Chronic suppurative otitis media should be treated with ear cleaning (“ear toilet”) and topical antibiotics.35 Ear cleaning can be achieved using tissue spears (dry mopping) or with povidone–iodine (Betadine) washouts. Ciprofloxacin drops are listed on the Pharmaceutical Benefits Scheme for Aboriginal and Torres Strait Islander children with chronic suppurative otitis media, but are not currently listed for non-Indigenous children. Ciprofloxacin drops have an advantage over dexamethasone–framycetin–gramicidin (Sofradex) drops as they are not ototoxic. If it is not clear whether the discharge is acute or chronic, the best option is to treat as for AOM with perforation — ear cleaning, topical antibiotic therapy and 14 days of oral amoxycillin.

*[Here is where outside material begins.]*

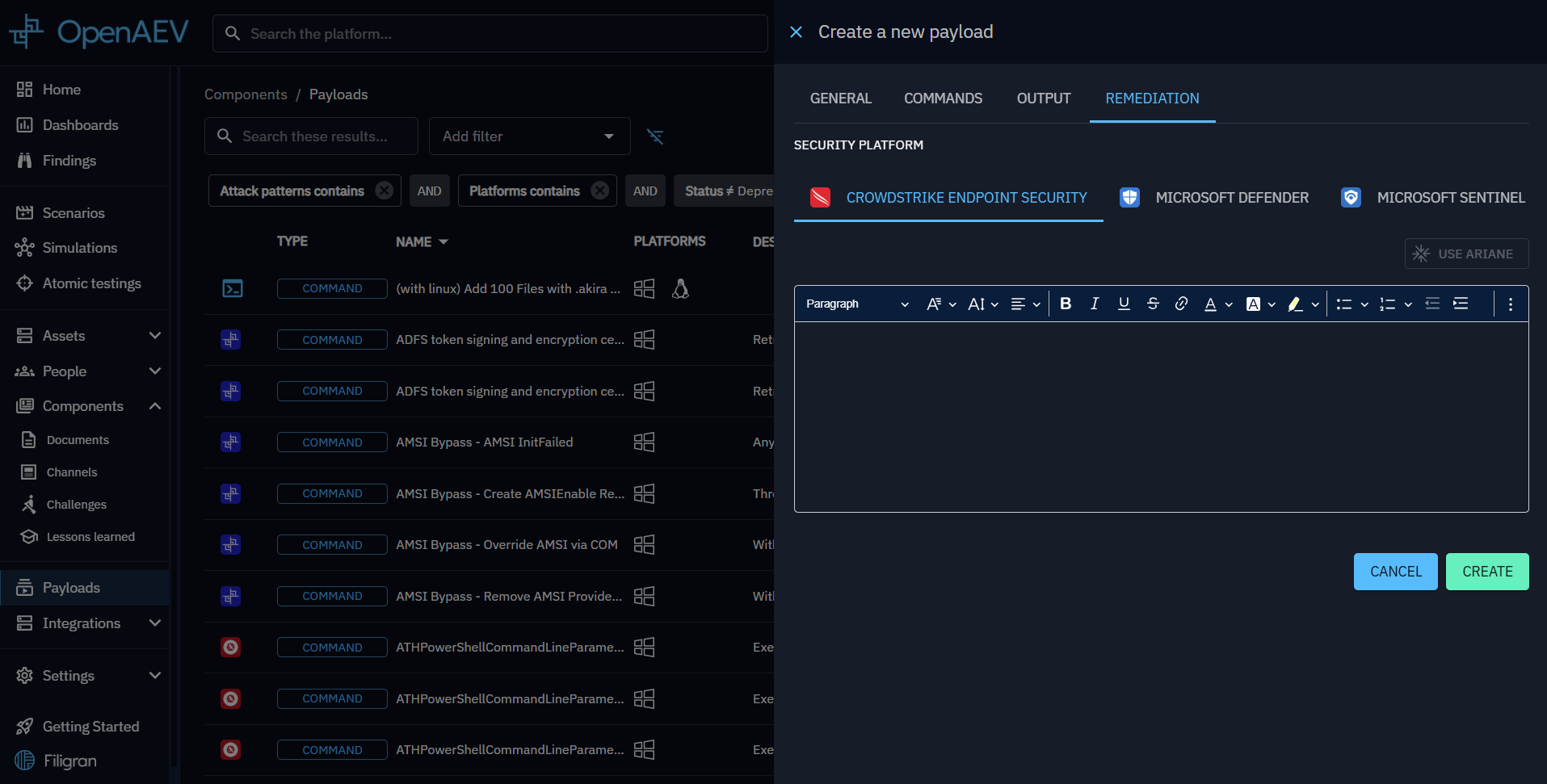Select the Microsoft Defender platform tab
The height and width of the screenshot is (784, 1547).
1214,198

If the discharge has been present for over 2 weeks, the evidence for oral antibiotic therapy is weak. Trimethoprim–sulfamethoxazole has been shown to increase resolution rates in the short term, but by 6 weeks there was no difference between those treated with topical therapy plus oral antibiotics compared with topical therapy alone.36

Vaccination

Streptococcus pneumoniae and Haemophilus influenzae are two of the commonest bacterial pathogens involved in otitis media. Pneumococcal vaccination has been shown to reduce the rates of otitis media and tympanostomy tube insertion.37 However, these results were not as dramatic as expected, possibly due to infection by non-vaccine serotypes of pneumococci (“serotype replacement”) or non-typeable H. influenzae (not covered by the H. influenzae vaccination). A new second-generation pneumococcal conjugate vaccine, using the protein D of H. influenzae as a protein carrier, is more encouraging for otitis media prevention.38 Influenza infection can precede AOM, but trials examining whether influenza vaccination decreases AOM rates have shown conflicting results. A Cochrane meta-analysis is currently underway.39

Indications for specialist referral in otitis media

The sequelae of otitis media include language and learning delay and, less commonly, mastoiditis, facial nerve paralysis, meningitis, intracranial abscess, and lateral sinus thrombosis. Any illness not progressing towards resolution as expected, even when the child is taking a course of antibiotics, should be a trigger for considering specialist referral (Box 4).